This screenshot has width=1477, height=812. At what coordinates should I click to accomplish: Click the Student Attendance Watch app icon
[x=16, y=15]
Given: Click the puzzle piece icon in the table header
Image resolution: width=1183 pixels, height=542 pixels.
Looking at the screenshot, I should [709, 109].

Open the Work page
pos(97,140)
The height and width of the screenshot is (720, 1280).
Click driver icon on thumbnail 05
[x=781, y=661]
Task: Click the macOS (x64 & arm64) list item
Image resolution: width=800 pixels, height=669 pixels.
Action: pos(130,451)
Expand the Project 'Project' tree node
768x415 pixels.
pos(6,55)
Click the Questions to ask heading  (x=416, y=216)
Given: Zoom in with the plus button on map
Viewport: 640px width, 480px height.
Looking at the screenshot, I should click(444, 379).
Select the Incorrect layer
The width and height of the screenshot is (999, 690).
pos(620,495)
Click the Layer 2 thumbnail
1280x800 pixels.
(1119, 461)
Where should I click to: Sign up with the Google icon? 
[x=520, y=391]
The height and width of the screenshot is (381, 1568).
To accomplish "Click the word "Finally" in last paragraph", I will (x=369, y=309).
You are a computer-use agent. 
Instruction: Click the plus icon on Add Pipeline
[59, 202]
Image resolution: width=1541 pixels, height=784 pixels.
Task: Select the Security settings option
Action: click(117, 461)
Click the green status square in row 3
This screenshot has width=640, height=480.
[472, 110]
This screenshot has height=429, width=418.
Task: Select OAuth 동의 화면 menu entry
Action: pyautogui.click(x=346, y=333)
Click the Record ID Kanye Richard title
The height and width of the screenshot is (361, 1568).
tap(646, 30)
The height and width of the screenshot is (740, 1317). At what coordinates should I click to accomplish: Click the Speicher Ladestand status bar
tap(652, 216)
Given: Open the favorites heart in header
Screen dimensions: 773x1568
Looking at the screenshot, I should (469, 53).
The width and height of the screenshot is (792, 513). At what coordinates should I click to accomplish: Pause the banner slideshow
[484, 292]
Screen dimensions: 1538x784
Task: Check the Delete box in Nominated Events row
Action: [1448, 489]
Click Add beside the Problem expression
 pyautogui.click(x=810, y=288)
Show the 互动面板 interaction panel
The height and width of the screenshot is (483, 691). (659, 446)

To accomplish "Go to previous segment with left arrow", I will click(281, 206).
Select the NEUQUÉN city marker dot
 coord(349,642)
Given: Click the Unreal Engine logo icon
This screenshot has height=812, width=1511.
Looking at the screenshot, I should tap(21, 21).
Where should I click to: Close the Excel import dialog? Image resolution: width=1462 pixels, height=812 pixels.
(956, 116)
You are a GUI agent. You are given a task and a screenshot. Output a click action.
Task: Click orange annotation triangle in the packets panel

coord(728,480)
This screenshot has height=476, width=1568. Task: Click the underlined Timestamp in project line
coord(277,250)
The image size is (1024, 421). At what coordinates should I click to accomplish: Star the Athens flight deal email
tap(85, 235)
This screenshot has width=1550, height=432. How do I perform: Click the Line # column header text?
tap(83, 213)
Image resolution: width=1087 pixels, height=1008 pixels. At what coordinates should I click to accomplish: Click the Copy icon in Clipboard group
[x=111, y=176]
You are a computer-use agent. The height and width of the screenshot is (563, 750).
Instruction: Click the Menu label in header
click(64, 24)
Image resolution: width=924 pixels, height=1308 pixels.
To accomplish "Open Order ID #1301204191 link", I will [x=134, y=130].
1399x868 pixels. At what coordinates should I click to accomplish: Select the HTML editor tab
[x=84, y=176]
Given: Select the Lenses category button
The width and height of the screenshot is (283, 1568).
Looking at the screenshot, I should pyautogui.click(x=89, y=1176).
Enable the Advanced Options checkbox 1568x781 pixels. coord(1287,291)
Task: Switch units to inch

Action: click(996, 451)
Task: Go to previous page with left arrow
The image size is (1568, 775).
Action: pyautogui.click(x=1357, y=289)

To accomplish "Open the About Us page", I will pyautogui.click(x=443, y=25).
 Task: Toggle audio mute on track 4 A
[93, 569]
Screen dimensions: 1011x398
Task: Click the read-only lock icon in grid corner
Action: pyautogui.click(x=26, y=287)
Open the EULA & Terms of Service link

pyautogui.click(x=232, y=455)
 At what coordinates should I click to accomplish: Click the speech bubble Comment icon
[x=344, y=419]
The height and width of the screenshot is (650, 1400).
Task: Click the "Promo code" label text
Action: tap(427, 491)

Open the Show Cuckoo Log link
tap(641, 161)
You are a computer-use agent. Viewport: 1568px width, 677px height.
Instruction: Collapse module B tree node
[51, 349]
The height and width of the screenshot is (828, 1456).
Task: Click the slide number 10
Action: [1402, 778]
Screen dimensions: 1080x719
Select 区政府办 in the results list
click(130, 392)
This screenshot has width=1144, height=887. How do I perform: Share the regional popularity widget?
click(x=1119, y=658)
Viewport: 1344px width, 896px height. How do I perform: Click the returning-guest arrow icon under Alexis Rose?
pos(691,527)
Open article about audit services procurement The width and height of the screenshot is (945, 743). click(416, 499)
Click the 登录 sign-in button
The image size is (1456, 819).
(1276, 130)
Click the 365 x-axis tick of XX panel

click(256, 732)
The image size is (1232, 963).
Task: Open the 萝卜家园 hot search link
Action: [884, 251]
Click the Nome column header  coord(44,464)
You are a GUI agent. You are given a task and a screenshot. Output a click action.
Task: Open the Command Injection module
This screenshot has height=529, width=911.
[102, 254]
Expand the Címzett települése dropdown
----
Exercise instructions:
From the records above, reproduce exactly the lines from the one with "Given: Click the puzzle" to the one with "Given: Zoom in with the plus button on map", both included, and no others.

Expected answer:
Given: Click the puzzle piece icon in the table header
Image resolution: width=1183 pixels, height=542 pixels.
Looking at the screenshot, I should [709, 109].

Open the Work page
pos(97,140)
The height and width of the screenshot is (720, 1280).
Click driver icon on thumbnail 05
[x=781, y=661]
Task: Click the macOS (x64 & arm64) list item
Image resolution: width=800 pixels, height=669 pixels.
Action: pos(130,451)
Expand the Project 'Project' tree node
768x415 pixels.
pos(6,55)
Click the Questions to ask heading  (x=416, y=216)
Given: Zoom in with the plus button on map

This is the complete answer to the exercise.